Listed Building – Grade II
- Official name: Synagogue
- Designated: 27 August 1998
- Reference no.: 1376196

= Blackpool United Hebrew Congregation =

Former Orthodox synagogue in Blackpool, England

The Blackpool United Hebrew Congregation is a former Orthodox Jewish congregation and synagogue, located on Leamington Road, Blackpool, Lancashire, England, in the United Kingdom. The congregation worshiped in the Ashkenazi rite.
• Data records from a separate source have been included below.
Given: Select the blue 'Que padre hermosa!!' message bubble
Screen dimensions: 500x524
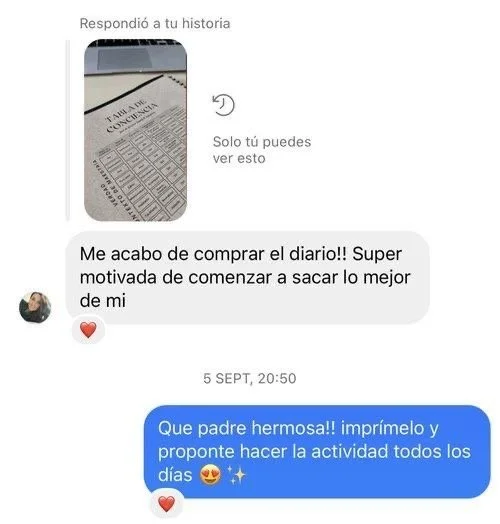Looking at the screenshot, I should [x=317, y=451].
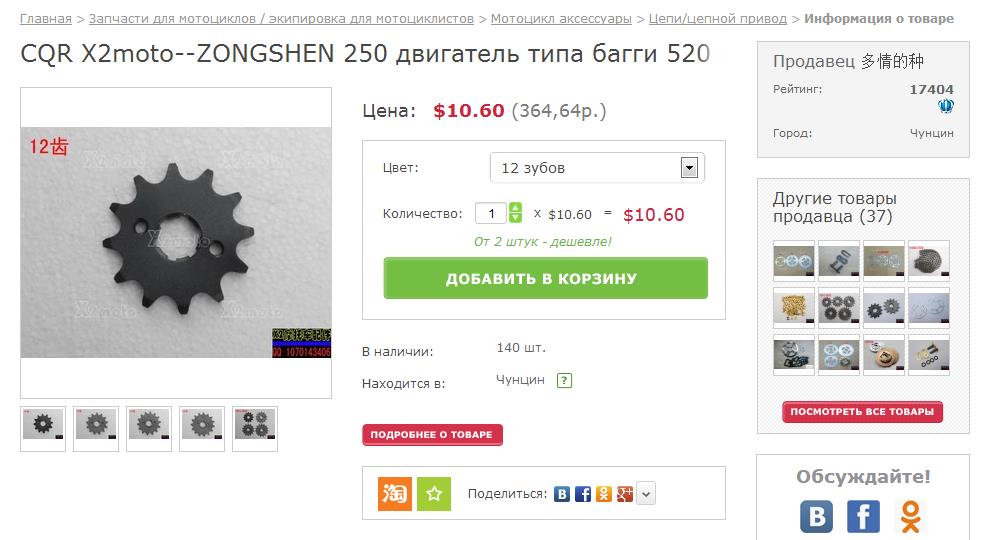
Task: Click the location help question mark icon
Action: [x=564, y=380]

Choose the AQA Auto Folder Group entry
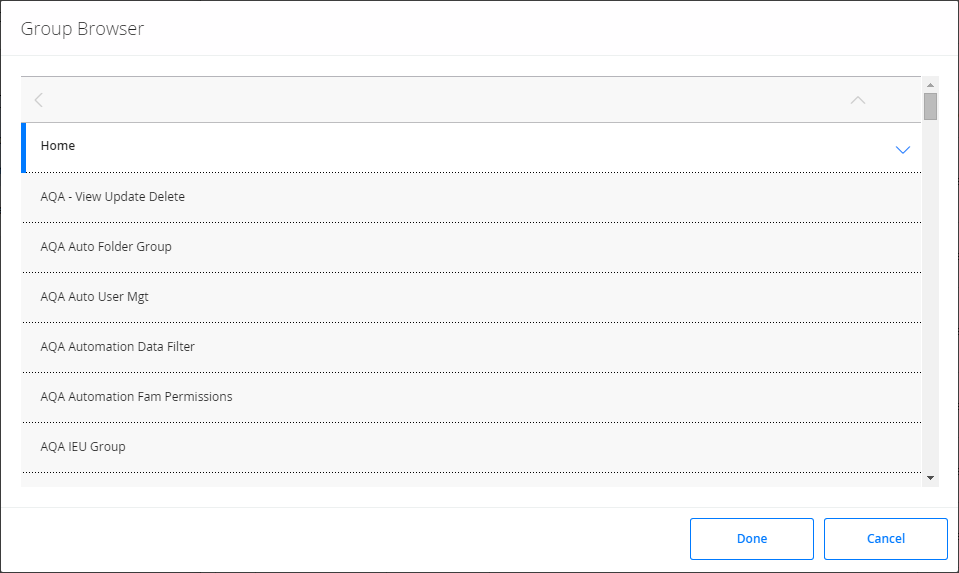471,248
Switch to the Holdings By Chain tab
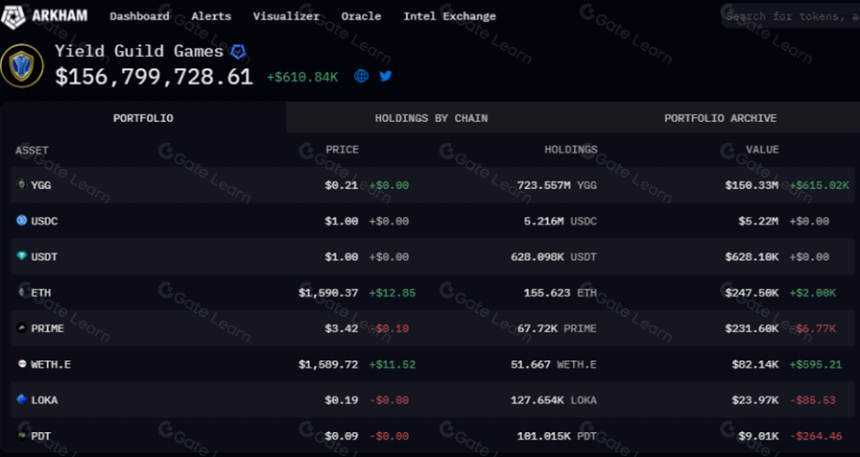The image size is (860, 457). coord(431,118)
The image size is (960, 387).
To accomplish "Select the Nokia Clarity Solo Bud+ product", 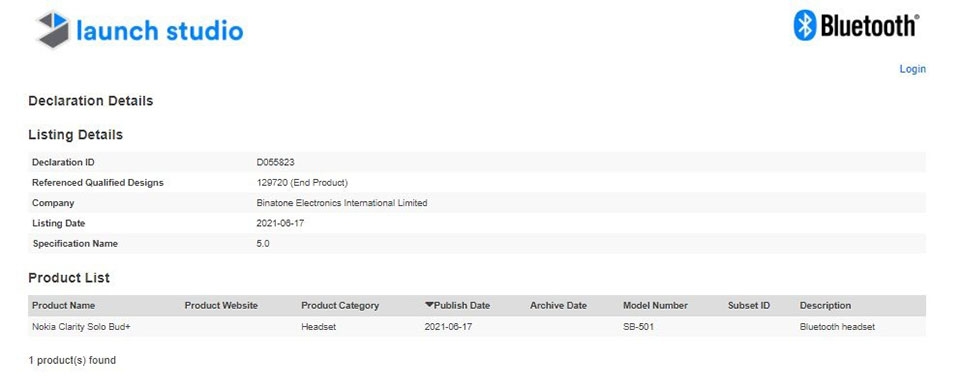I will 81,327.
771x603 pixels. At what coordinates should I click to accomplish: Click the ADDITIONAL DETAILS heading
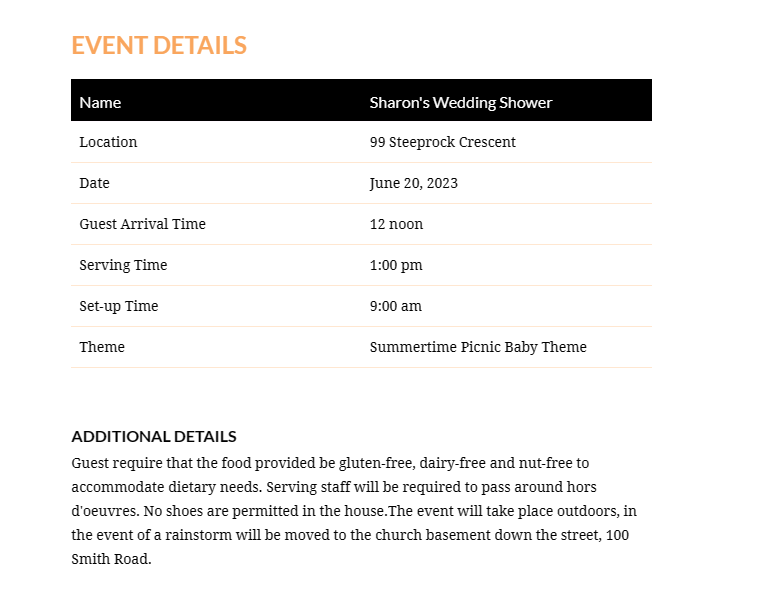(154, 436)
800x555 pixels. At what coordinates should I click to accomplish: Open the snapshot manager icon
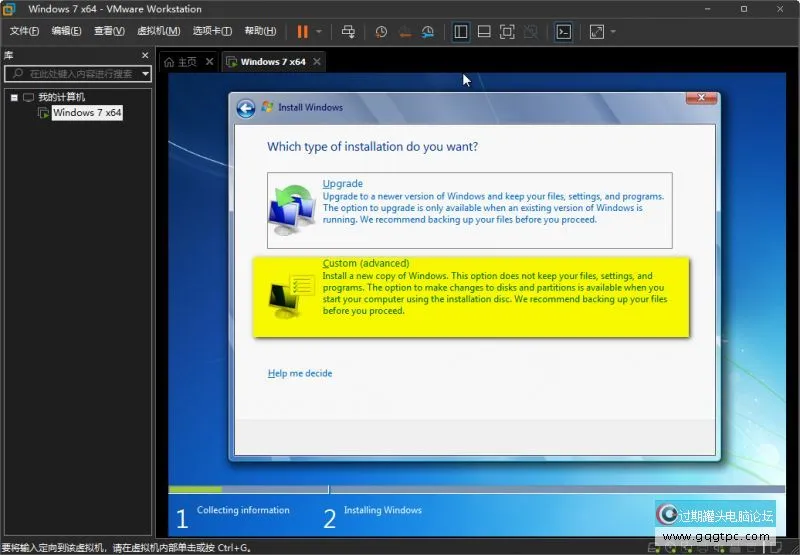click(x=428, y=31)
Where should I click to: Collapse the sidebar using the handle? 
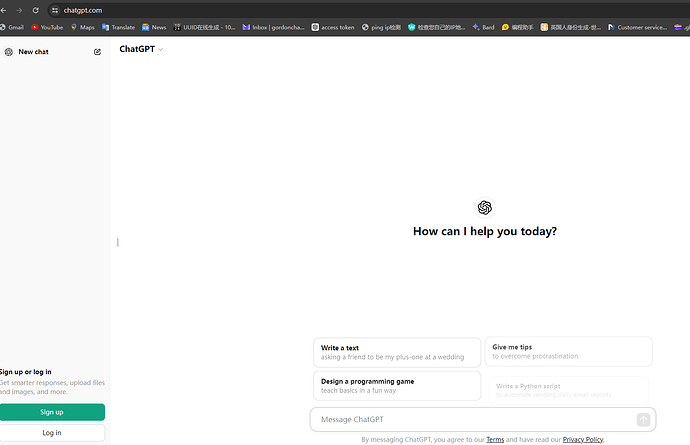point(117,242)
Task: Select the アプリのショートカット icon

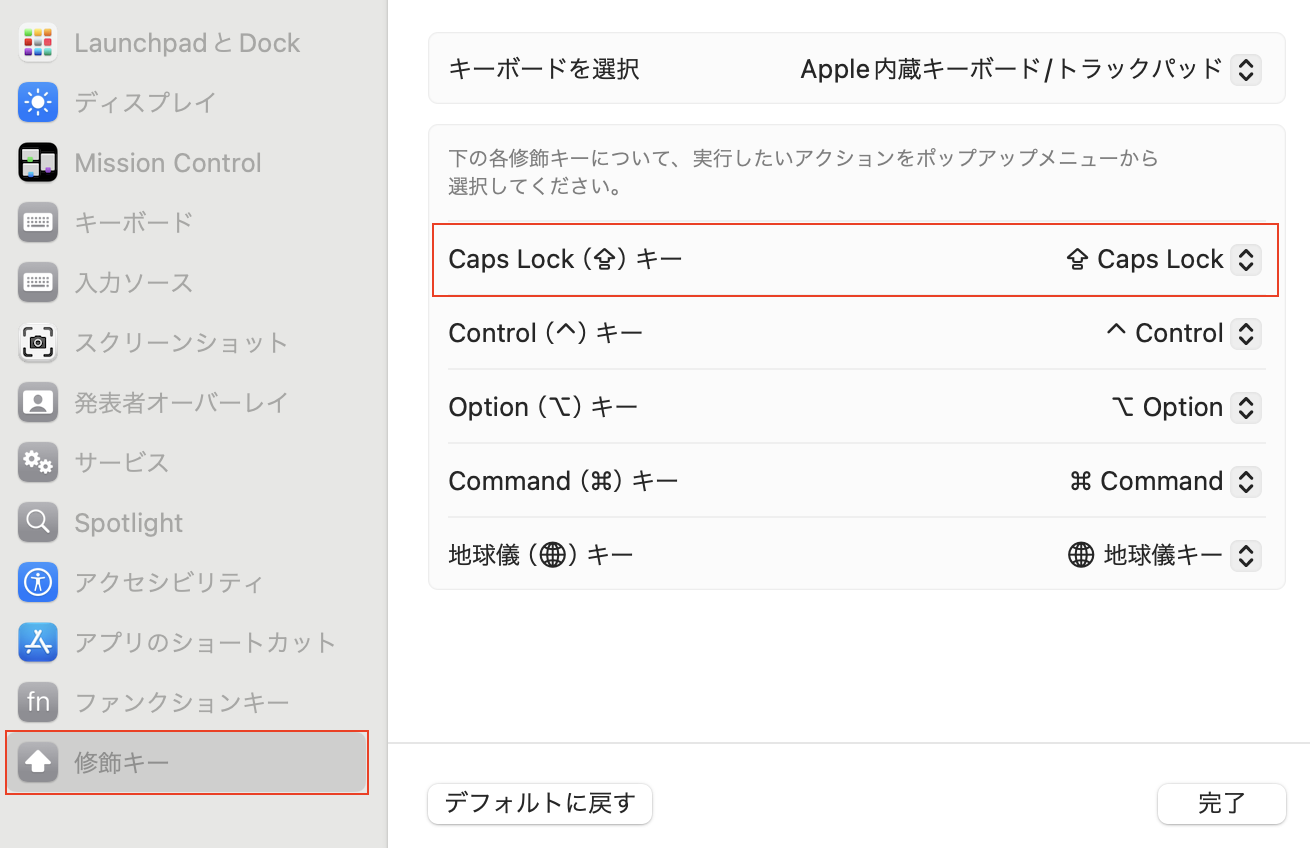Action: tap(38, 642)
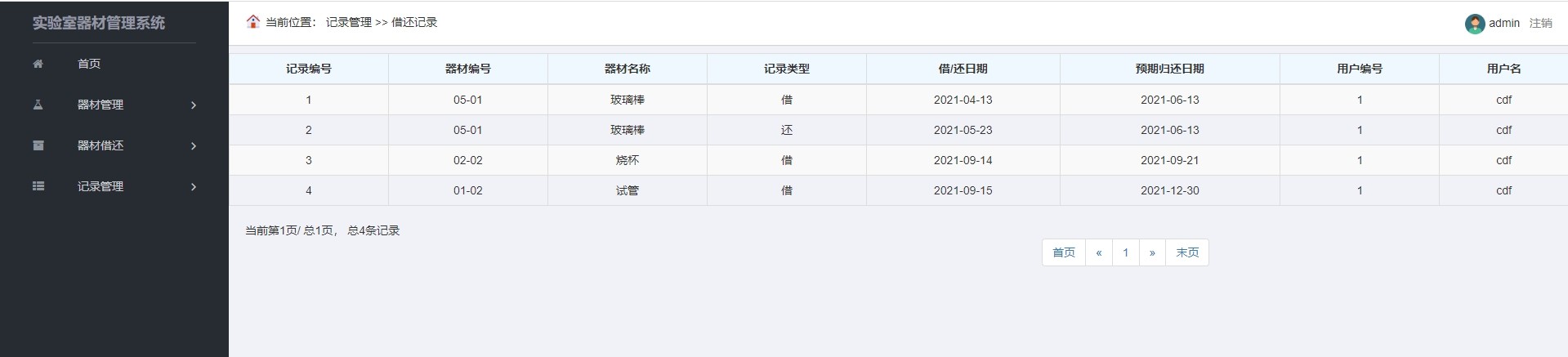Click the admin user avatar

(1474, 24)
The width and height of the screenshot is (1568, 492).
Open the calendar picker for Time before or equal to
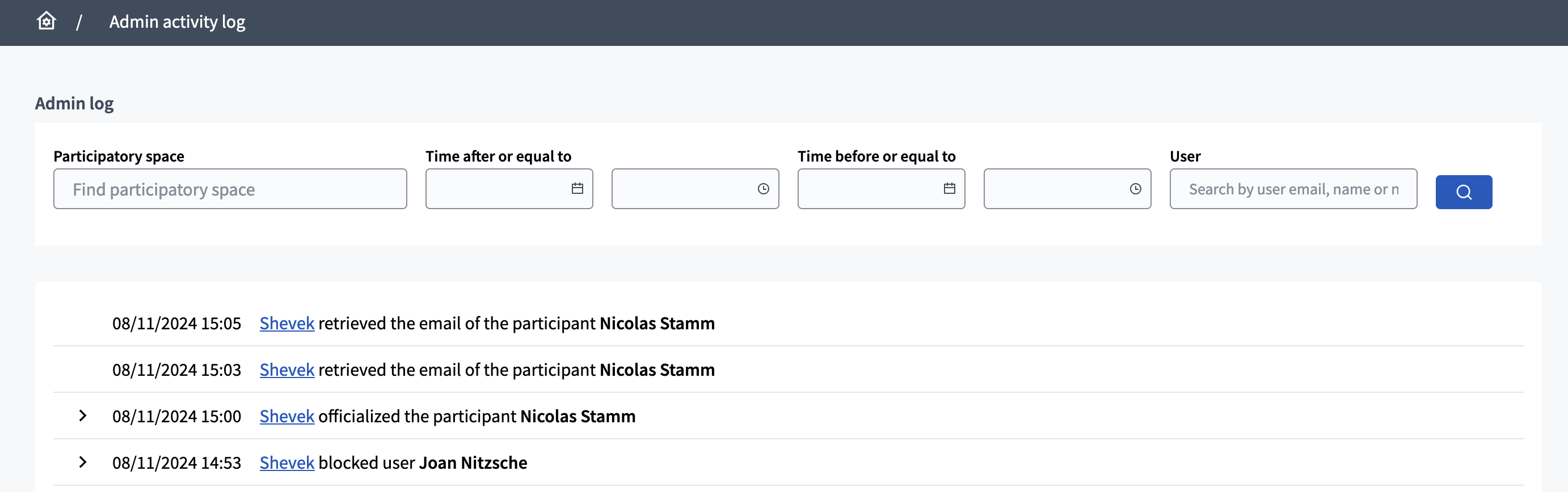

The former synagogue building was listed as a Grade II building in 1998.

==History==
The Blackpool United Hebrew Congregation was founded in about 1907 with the merger of Blackpool Hebrew Congregation which had been founded in 1898 and Blackpool New Orthodox Hebrew Congregation (founded in 1905). The synagogue was originally located in Springfield Road, North Shore. The synagogue in Leamington Road was consecrated in 1916.

It was a provincial synagogue under the aegis of the Chief Rabbi of the United Kingdom.

The synagogue building, designed by Blackpool alderman and justice of the peace Robert Butcher Mather in the Byzantine Revival style, is Grade II listed It was built between 1916 and 1926 and was later altered in 1955 and 1976.

On 8 February 2009, the synagogue hosted a visit by Jonathan Sacks, the Chief Rabbi of the United Hebrew Congregations of the United Kingdom. The visit was arranged by Eric Moonman, the president of the Zionist Federation of Great Britain and Ireland.

The synagogue closed in May 2012, as the community numbers had fallen below a viable congregation. The last service, conducted by Cantor Stephen Robins ARCM, was held on 13 May 2012 accompanied by the Shabbaton Choir. The synagogue was packed for the occasion with many former members and children and grandchildren of congregants from previous years attending. The sermon was given by Rabbi Arnold Saunders of Manchester, a previous Minister.

The last Minister of the synagogue was Rabbi David Braunold who assumed the pulpit in 1985 and departed for the St Anne's Hebrew Congregation in 2010. Rabbi Braunold gave the welcoming address at the last service.

The community merged with the one in St Annes. The building was sold in 2012, and again in 2019.